Effective October 7, 2010, Lake Victoria Mining Company, Inc. (the “Company”) entered into a consulting agreement with Misac Noubar Nabighian (the “Consultant”) to provide geophysical data processing, geophysical data interpretation services (the “Services”) to the Company in connection with certain of its mining properties in consideration of which the Company agreed to:

(i) grant the Consultant an option to acquire 120,000 shares of common stock of the Company pursuant to the terms of the Company’s 2010 Stock Option Plan, at an exercise price of $0.29 (USD) per share, exercisable until October 7, 2013 and vesting immediately;

(ii) pay the Consultant 0.5% of the net proceeds (as further defined in the agreement) from the sale of any mining properties for which the services of the Consultant have been engaged, including any joint venture properties or producing properties, that the Company has a beneficial interest in and in (as further set out in the Agreement);

(iii) grant the Consultant a royalty on producing properties as follows: (a) $1.00 per ounce of gold produced or 0.25% of net smelter returns (as such term is defined in the Agreement), whichever is greater, and (b) 0.25% of net smelter returns for all other commercial production.

(iv) pay all of the Consultant’s travel expenses and other expenditures incurred in providing the Services.

The agreement is for a term of 36 months and may be renewed at the option of the Company upon 30 days written notice.
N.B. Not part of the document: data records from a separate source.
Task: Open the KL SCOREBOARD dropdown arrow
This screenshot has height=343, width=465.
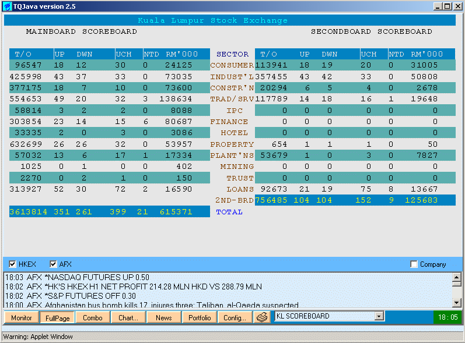Action: click(379, 316)
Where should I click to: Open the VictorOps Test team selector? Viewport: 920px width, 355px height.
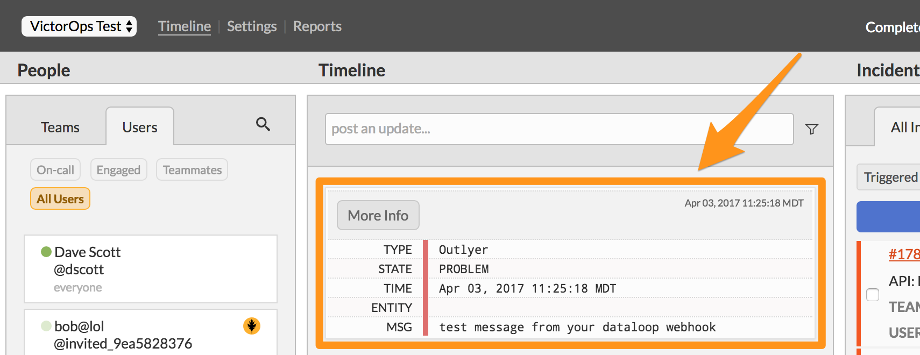pos(79,26)
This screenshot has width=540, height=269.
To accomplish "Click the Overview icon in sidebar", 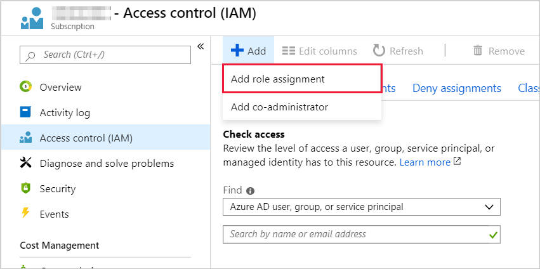I will point(26,87).

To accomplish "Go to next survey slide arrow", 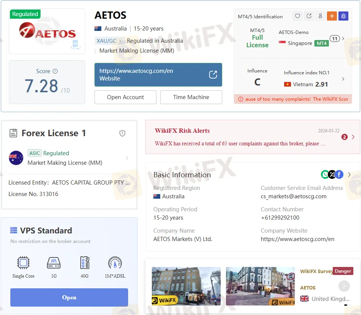I will [x=344, y=286].
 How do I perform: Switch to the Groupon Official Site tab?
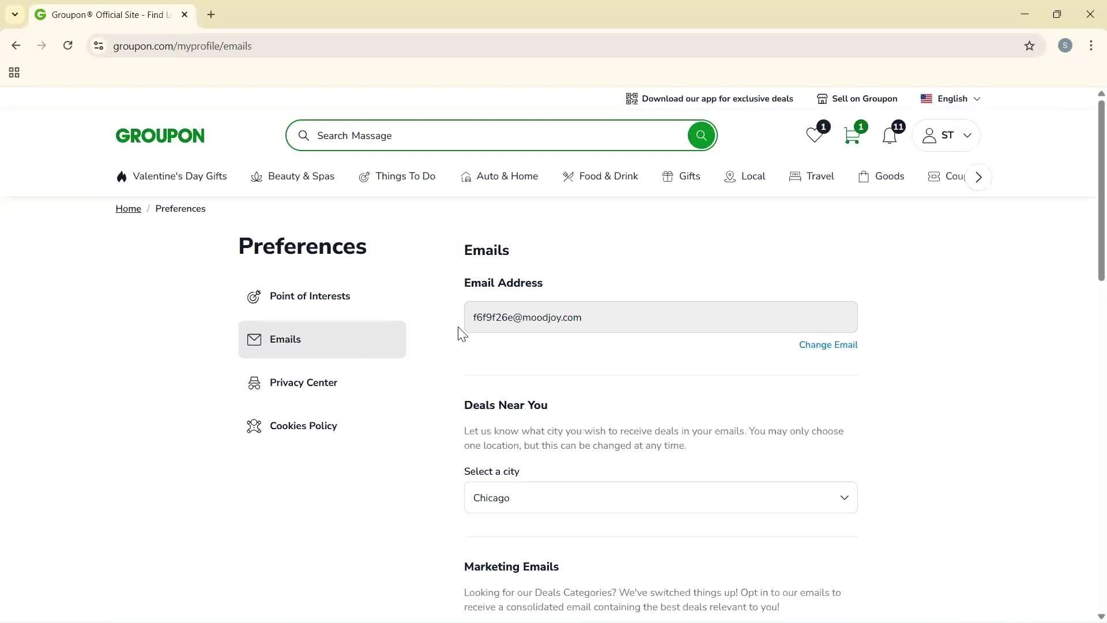click(104, 14)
Any earlier unilateral termination of the agreement by the Company requires the immediate payout to the Consultant prior to the termination of the balance of monies due regarding reimbursement of expenses to the Consultant and the delivery of a deed or other legal instrument that transfers to the Consultant a vested interest and rights in any and all properties which form the subject of the agreement.
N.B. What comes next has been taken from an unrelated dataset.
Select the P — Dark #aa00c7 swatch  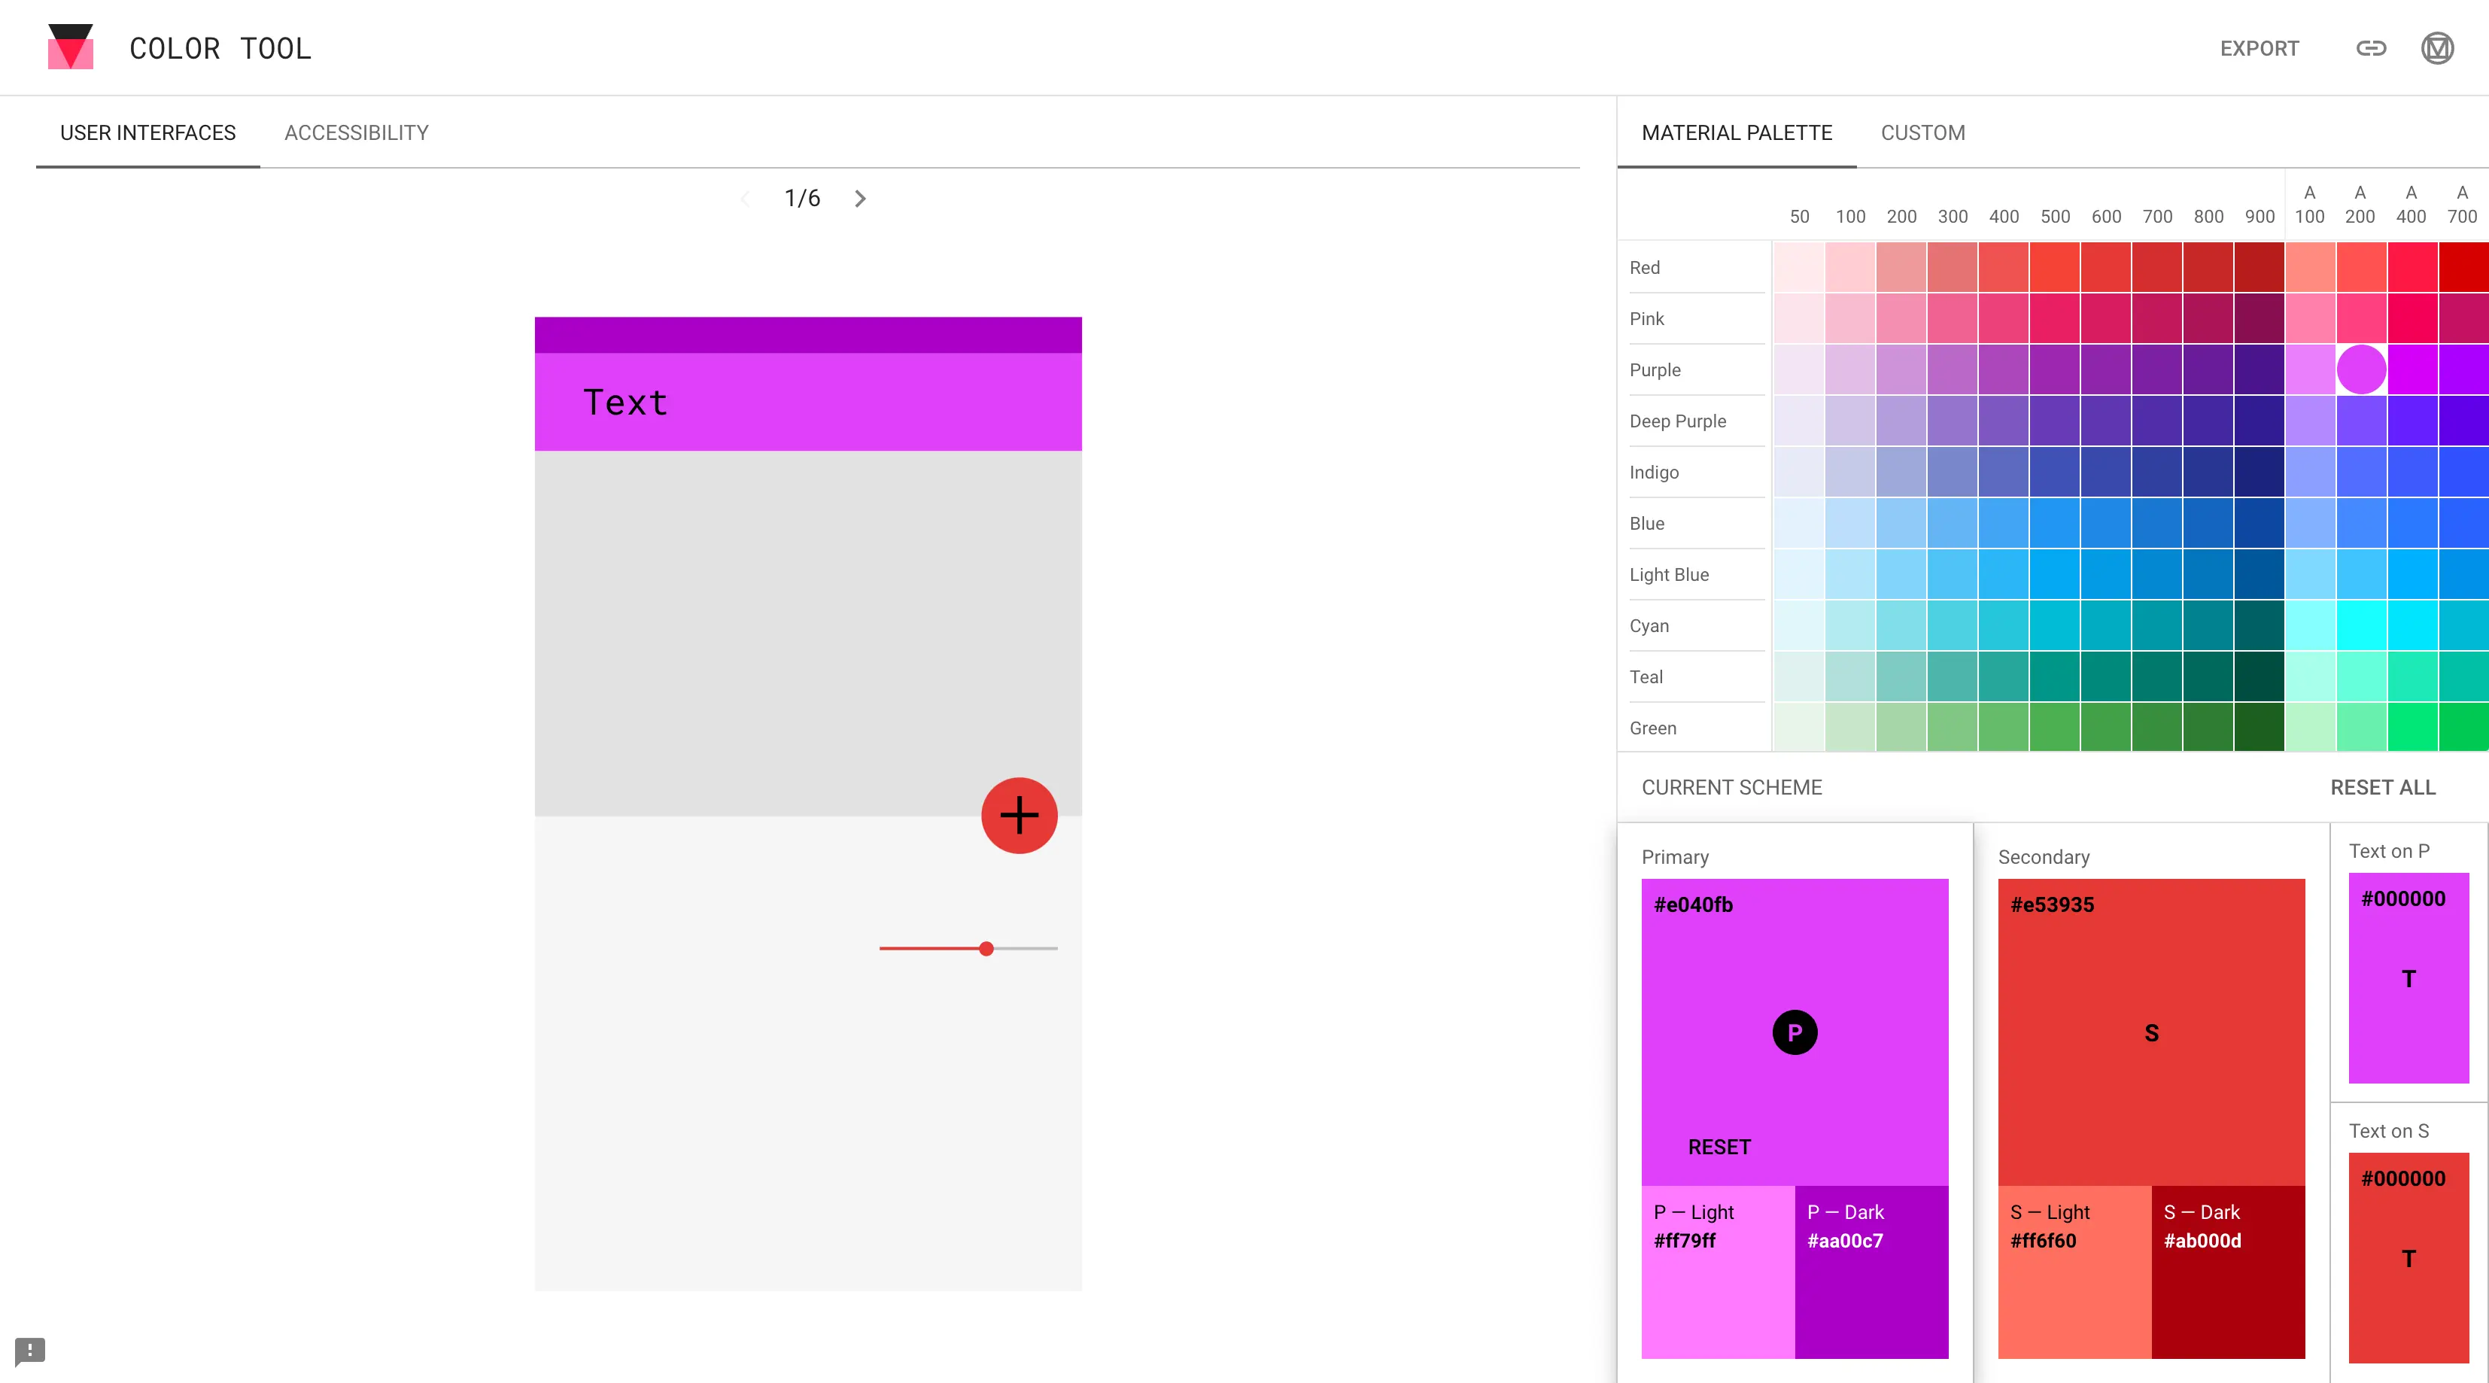pyautogui.click(x=1871, y=1271)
The above summary of the Consulting Agreement is qualified in its entirety by reference to the full text of the Consulting Agreement which is filed as Exhibit 10.1 to this Current Report on Form 8-K.

Item 5.02 Departure of Directors or Certain Officers; Election of Directors; Appointment of Certain Officers; Compensatory Arrangements of Certain Officers.

Effective October 7, 2010, the Company appointed David Kalenuik as the Company’s President and Chief Executive Officer and a director of the Company and Ming Zhu as the Chief Financial Officer of the Company. Mr. Kalenuik and Mr. Zhu were appointed to fill the vacancies following Roger Newell’s resignation as our President, Chief Executive Officer and Chief Financial Officer of the Company. Mr. Newell has been appointed as Chairman of the Board and continues to serve on the Company’s board. Mr. Newell’s resignation as President, Chief Executive Officer and Chief Financial Officer was not as a result of any disagreement with the Company’s operations, policies or practices.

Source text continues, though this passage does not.